[发明专利]添加剂预混料样品中酿酒酵母的快速定性、定量测定方法

说明书

技术领域

本发明属于饲料科学与饲料添加剂检测技术领域，具体涉及一种添加剂预混料样品中酿酒酵母的快速定性、定量测定方法。

背景技术

微生态饲料添加剂因其丰富的营养价值和特殊的益生功效以及绿色环保特性而成为预混料领域人们关注的热点。目前市场上的微生态饲料添加剂种类繁多，并且每年以高速度增长。尽管微生态饲料添加剂在畜牧养殖业上的应用日益广泛，但尚未形成统一的质量标准和完善的管理机制，对其质量的监管和认证，尤其在定性、定量检测方面缺乏科学、合理、快速的方法，究其原因是基础研究薄弱，现有检测技术或检测周期长、或不能区分死菌活菌、或成本高，难以建立标准化检测技术。传统方法中对酿酒酵母菌的定性、定量检测，仍采用生理生化反应和选择性培养基纯培养分离技术的方法。传统方法易受外界环境因素和培养性能的影响，检测结果缺乏稳定性和可靠性，且耗时耗力。现阶段急需从生产实际出发，逐步建立起科学有效的、易于推广的饲用菌种快速高效标准化检测技术，促进微生态饲料添加剂行业的可持续发展。

PCR技术一经出现就被广泛应用于分子生物学和微生物学等领域。实时荧光定量PCR(Real-time PCR)的出现更是实现了PCR技术从定性到定量的飞跃，避免了传统PCR定量鉴定中交叉污染的问题。

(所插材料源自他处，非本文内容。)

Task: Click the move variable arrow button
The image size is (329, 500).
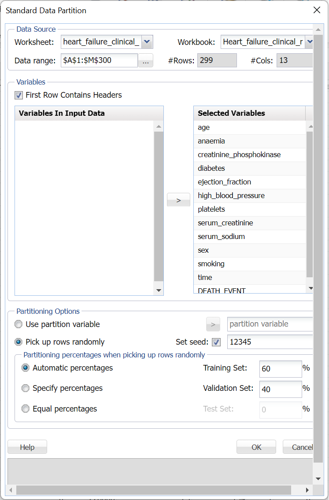Action: [x=178, y=200]
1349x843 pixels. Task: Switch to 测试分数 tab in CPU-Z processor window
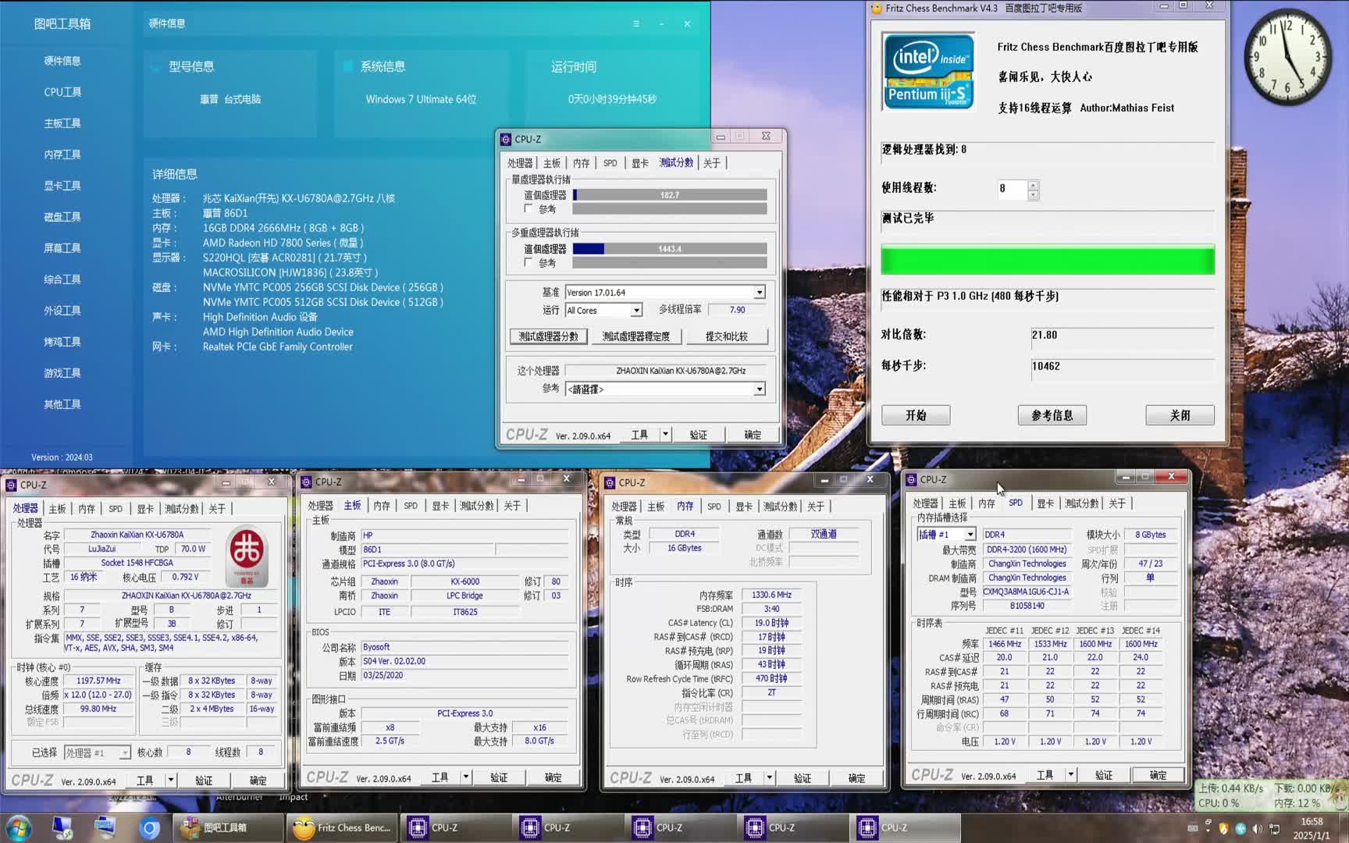coord(181,509)
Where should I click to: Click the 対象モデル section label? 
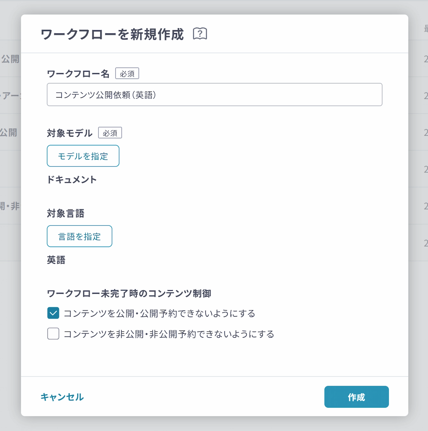(70, 133)
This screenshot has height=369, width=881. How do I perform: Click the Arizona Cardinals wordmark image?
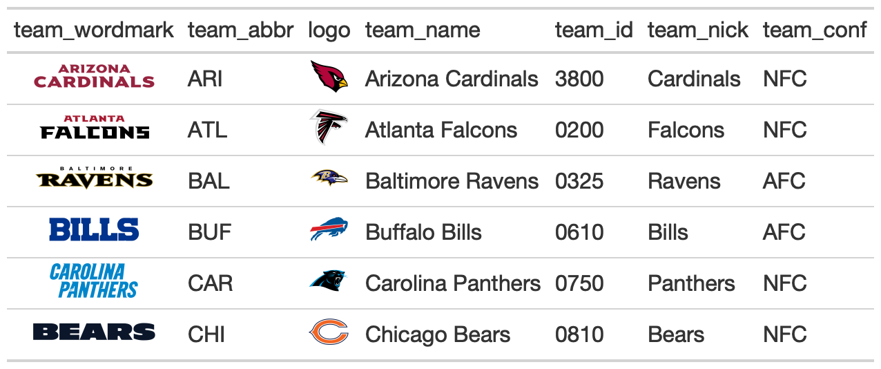pos(94,77)
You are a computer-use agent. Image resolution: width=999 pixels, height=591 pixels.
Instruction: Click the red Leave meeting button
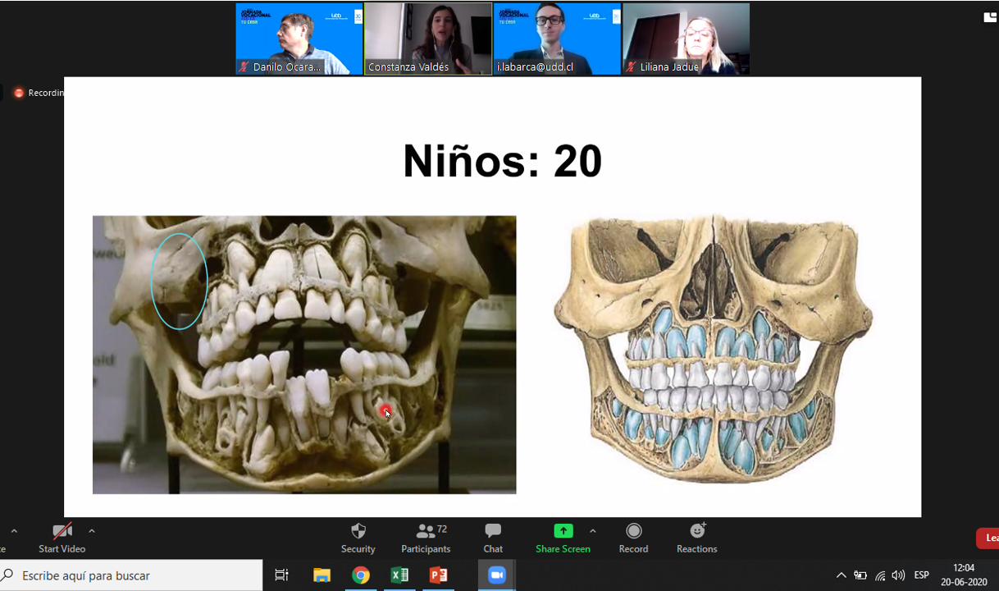pyautogui.click(x=988, y=538)
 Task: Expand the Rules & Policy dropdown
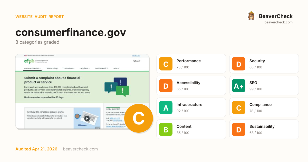click(52, 68)
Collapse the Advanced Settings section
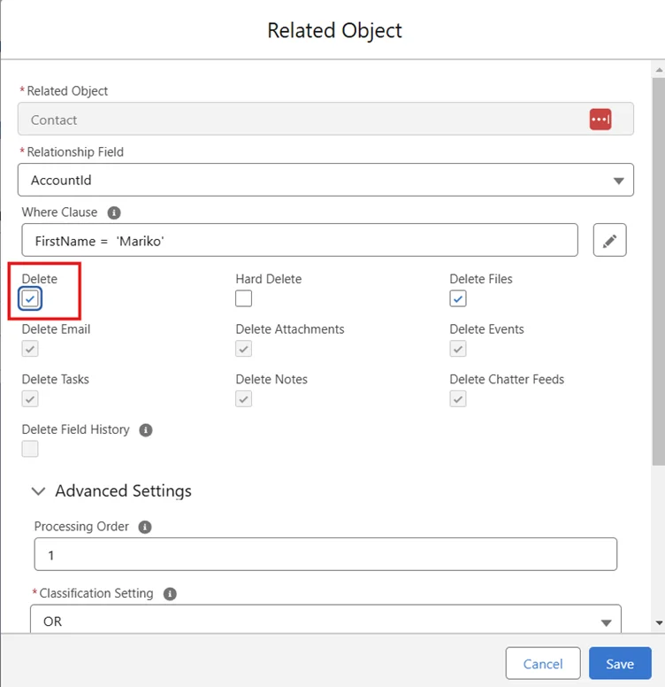The width and height of the screenshot is (665, 687). 39,490
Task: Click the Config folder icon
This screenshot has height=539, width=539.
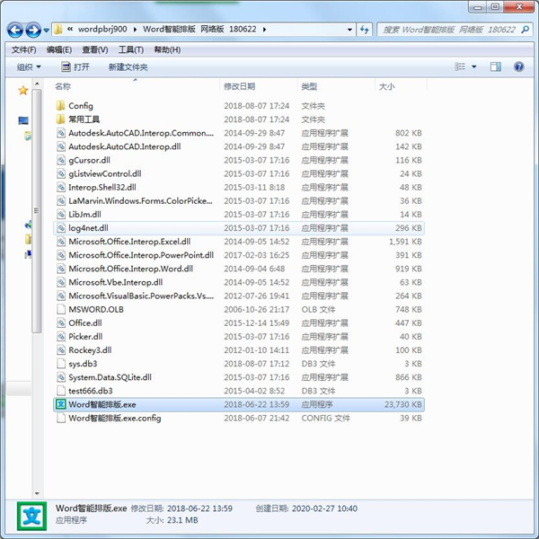Action: point(60,106)
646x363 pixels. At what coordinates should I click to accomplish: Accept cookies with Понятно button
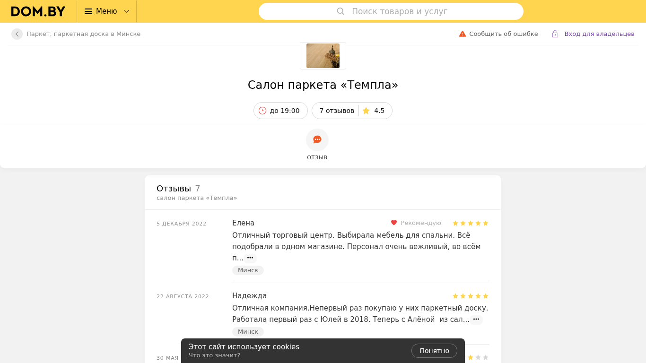tap(434, 351)
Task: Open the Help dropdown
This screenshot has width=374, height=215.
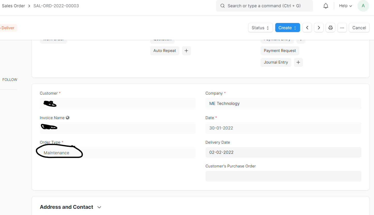Action: click(345, 6)
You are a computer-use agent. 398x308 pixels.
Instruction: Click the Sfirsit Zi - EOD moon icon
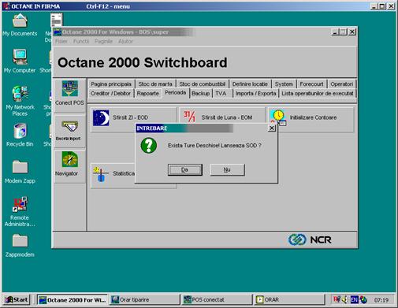[x=101, y=118]
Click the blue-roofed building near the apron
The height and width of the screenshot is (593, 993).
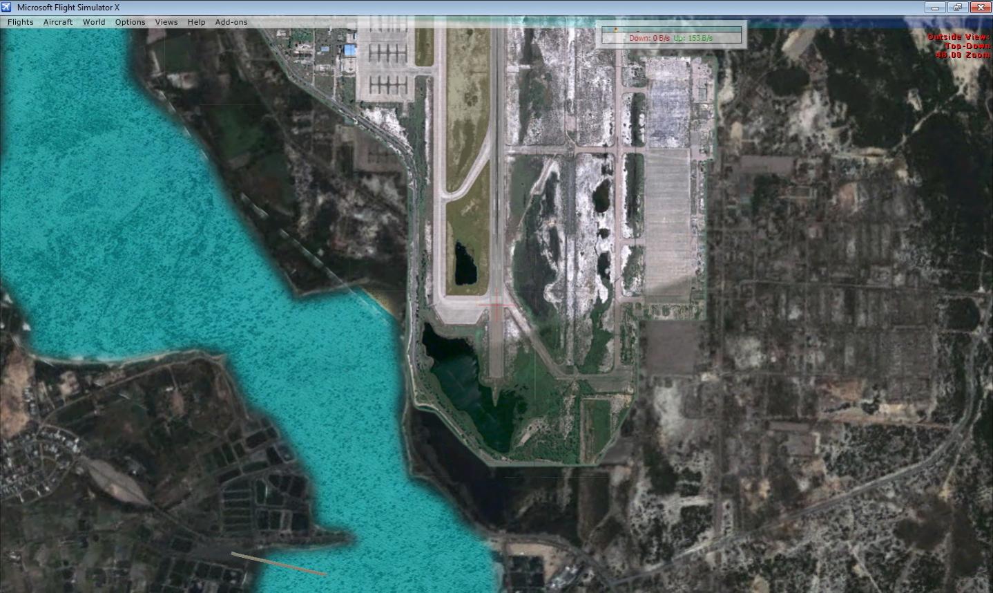click(350, 50)
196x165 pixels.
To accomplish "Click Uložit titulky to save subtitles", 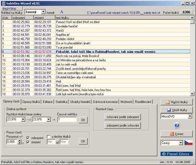I will point(177,110).
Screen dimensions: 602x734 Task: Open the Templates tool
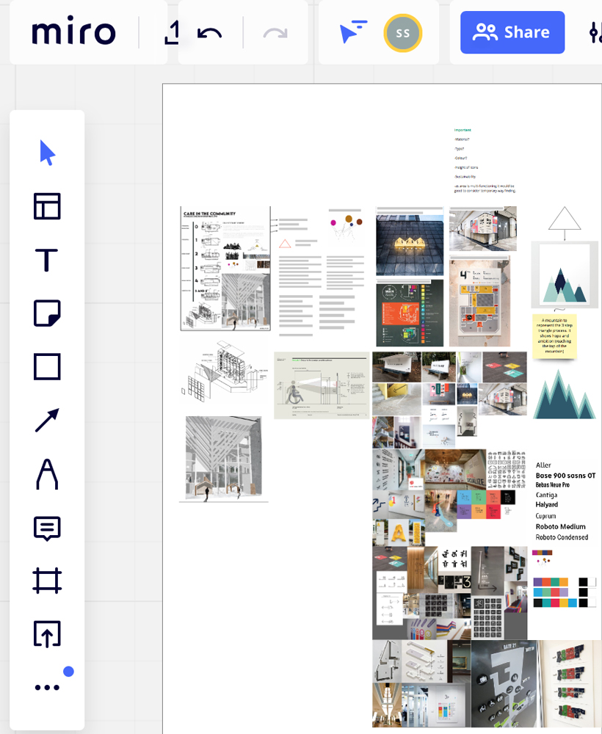click(47, 206)
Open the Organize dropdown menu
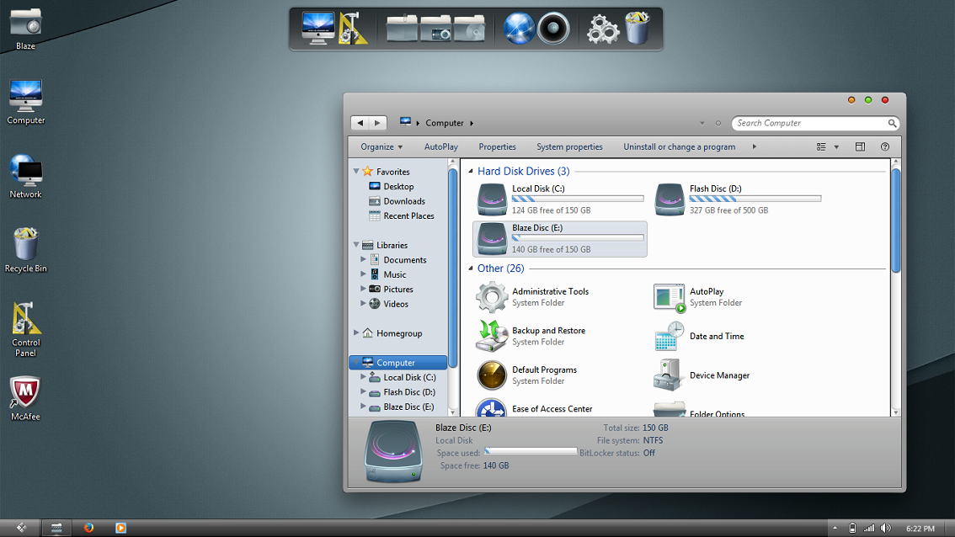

具有特异性强、重复性好、准确、快速等优点，成为了分子生物学和微生物领域定量检测的重要方法。

发明内容

【要解决的技术问题】

本发明的目的在于提供一种添加剂预混料样品中酿酒酵母(Saccharomyces cerevisiae)的快速定性测定方法。

本发明的另一个目的是提供一种添加剂预混料样品中酿酒酵母(Saccharomyces cerevisiae)的快速定量测定方法。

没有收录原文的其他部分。